Activity -> Transcribe the stretch of entries below from the line with "édito de mai" through the line with "L’édito d’avril 2021, par", exactly and with both ends included; leave out all other lines.

Data for this task ->

|---|

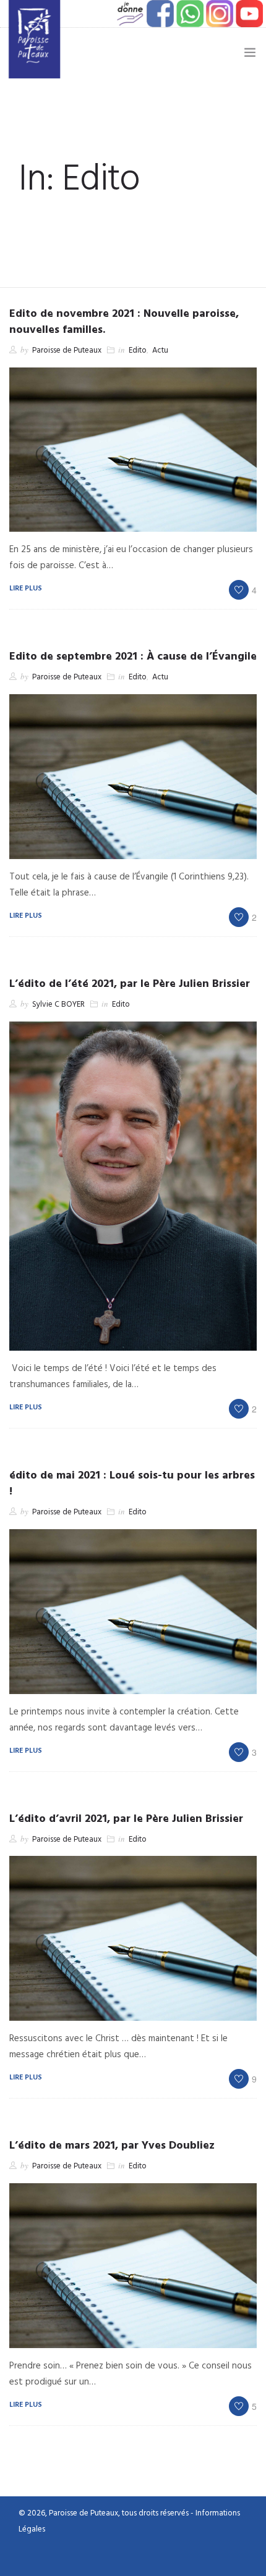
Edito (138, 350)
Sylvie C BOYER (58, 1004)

|---|

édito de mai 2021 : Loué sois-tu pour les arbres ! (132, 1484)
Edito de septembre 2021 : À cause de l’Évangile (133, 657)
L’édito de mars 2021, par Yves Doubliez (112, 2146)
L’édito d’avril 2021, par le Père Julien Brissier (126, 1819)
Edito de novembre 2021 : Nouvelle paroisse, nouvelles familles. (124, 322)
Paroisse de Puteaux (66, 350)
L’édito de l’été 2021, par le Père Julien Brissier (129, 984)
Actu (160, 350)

|---|

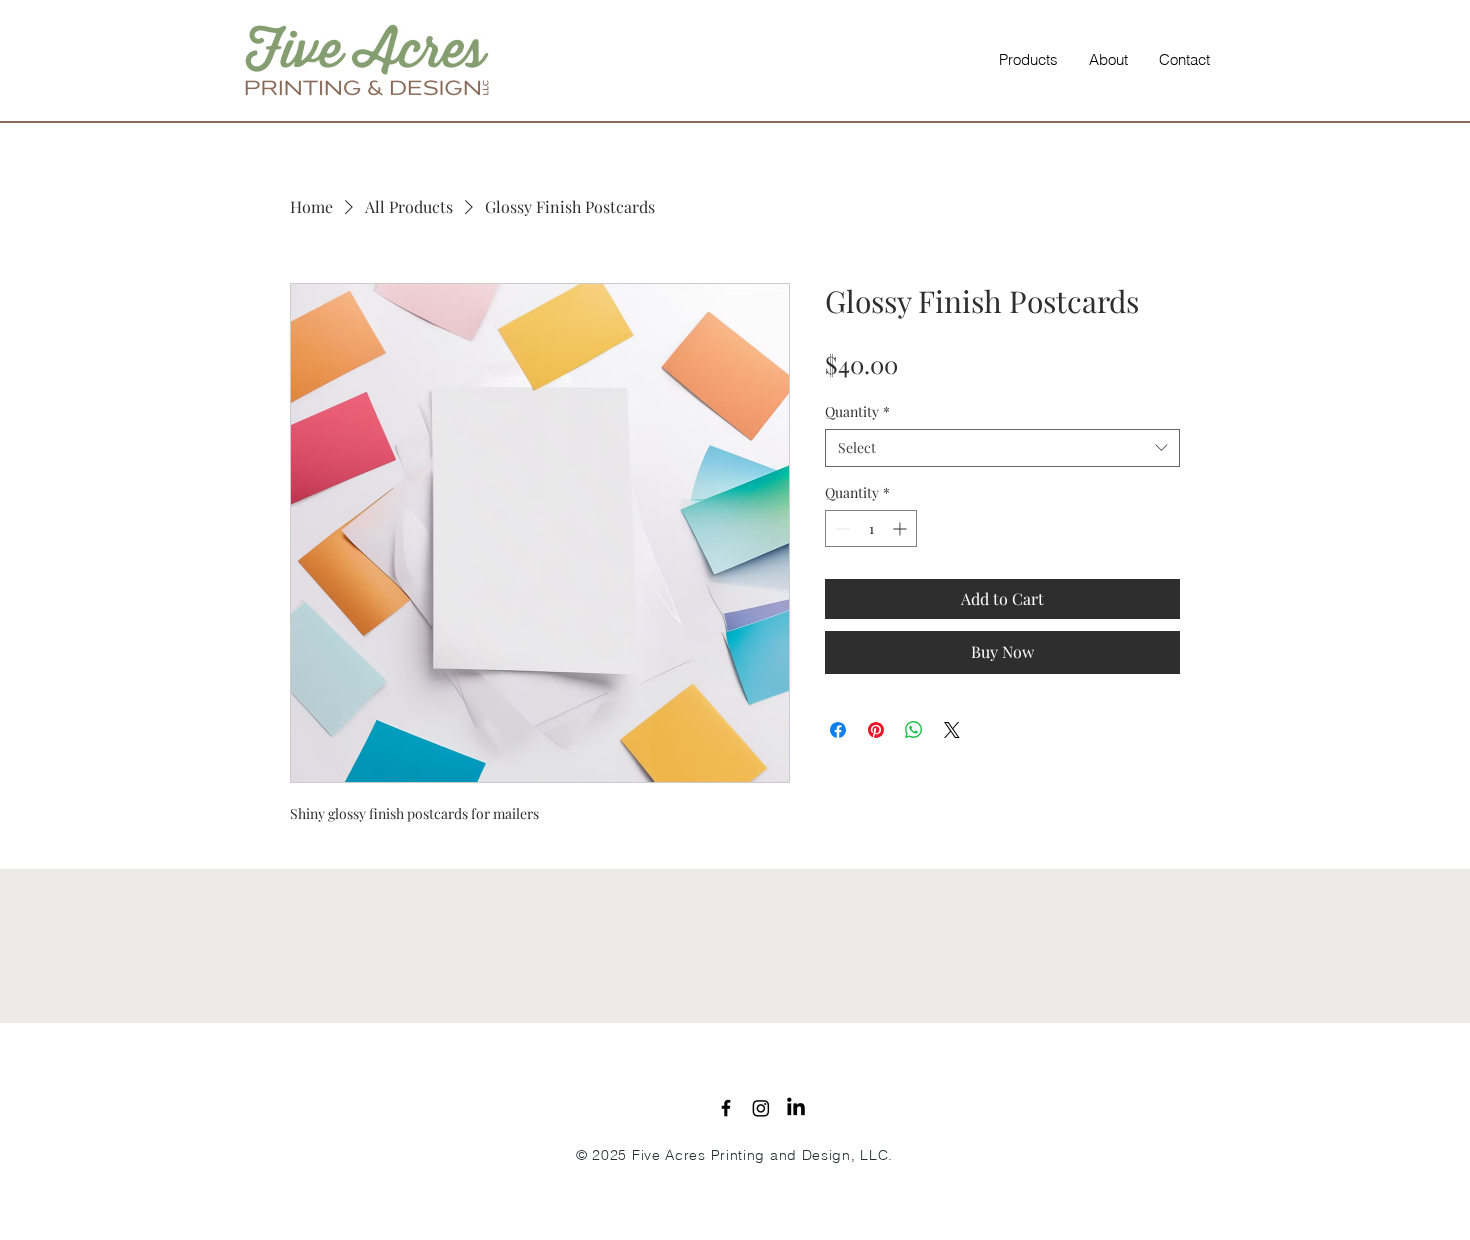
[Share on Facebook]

|---|

Response to the task ->
édito de mai 2021 : Loué sois-tu pour les arbres ! (132, 1484)
Edito de septembre 2021 : À cause de l’Évangile (133, 657)
L’édito de mars 2021, par Yves Doubliez (112, 2146)
L’édito d’avril 2021, par le Père Julien Brissier (126, 1819)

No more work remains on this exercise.